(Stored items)
——————

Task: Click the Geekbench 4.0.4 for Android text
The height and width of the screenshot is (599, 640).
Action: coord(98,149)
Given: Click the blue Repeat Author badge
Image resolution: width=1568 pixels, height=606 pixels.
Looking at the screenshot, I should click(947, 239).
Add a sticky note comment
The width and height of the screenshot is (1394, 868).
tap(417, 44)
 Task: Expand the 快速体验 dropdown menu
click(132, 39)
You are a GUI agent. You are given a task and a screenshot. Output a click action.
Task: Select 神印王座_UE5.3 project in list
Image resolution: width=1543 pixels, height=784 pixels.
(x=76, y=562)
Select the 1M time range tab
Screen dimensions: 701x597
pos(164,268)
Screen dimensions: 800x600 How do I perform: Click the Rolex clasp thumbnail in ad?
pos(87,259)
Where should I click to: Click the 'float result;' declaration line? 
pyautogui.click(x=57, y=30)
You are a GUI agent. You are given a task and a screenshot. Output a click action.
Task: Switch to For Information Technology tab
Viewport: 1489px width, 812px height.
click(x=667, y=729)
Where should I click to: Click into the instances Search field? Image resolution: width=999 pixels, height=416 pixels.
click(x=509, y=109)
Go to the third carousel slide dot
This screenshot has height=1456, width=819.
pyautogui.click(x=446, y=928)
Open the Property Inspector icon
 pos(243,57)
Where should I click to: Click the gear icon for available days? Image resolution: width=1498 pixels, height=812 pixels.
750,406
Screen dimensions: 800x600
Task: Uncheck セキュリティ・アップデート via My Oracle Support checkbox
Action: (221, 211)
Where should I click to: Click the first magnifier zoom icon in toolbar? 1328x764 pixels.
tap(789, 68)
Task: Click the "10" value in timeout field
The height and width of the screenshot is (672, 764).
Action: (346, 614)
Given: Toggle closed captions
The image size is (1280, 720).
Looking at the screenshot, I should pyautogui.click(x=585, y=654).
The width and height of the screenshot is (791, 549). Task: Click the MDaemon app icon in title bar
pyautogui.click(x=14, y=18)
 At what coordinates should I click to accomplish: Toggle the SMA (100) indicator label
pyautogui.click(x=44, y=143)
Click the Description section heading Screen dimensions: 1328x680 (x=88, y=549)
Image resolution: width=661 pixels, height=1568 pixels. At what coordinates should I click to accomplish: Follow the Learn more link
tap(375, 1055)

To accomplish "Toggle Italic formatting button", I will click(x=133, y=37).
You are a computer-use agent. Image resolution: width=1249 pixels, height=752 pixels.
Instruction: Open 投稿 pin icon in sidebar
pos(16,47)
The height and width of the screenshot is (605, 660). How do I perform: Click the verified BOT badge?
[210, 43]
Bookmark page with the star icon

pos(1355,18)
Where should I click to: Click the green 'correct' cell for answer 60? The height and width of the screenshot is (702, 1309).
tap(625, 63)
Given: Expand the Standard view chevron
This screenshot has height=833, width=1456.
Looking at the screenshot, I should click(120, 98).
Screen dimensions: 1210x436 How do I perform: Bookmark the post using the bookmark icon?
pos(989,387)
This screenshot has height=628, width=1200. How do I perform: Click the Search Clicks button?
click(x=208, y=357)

——————

◆ Task to complete: Starting with the line that contains "Image resolution: width=661", restate every line up to and including the last one above, exactly.

◆ Response to the exercise:
Image resolution: width=661 pixels, height=1568 pixels. At what coordinates should I click to accomplish: Follow the Learn more link
tap(375, 1055)

To accomplish "Toggle Italic formatting button", I will click(x=133, y=37).
You are a computer-use agent. Image resolution: width=1249 pixels, height=752 pixels.
Instruction: Open 投稿 pin icon in sidebar
pos(16,47)
The height and width of the screenshot is (605, 660). How do I perform: Click the verified BOT badge?
[210, 43]
Bookmark page with the star icon

pos(1355,18)
Where should I click to: Click the green 'correct' cell for answer 60? The height and width of the screenshot is (702, 1309).
tap(625, 63)
Given: Expand the Standard view chevron
This screenshot has height=833, width=1456.
Looking at the screenshot, I should click(120, 98).
Screen dimensions: 1210x436 How do I perform: Bookmark the post using the bookmark icon?
pos(989,387)
This screenshot has height=628, width=1200. How do I perform: Click the Search Clicks button?
click(x=208, y=357)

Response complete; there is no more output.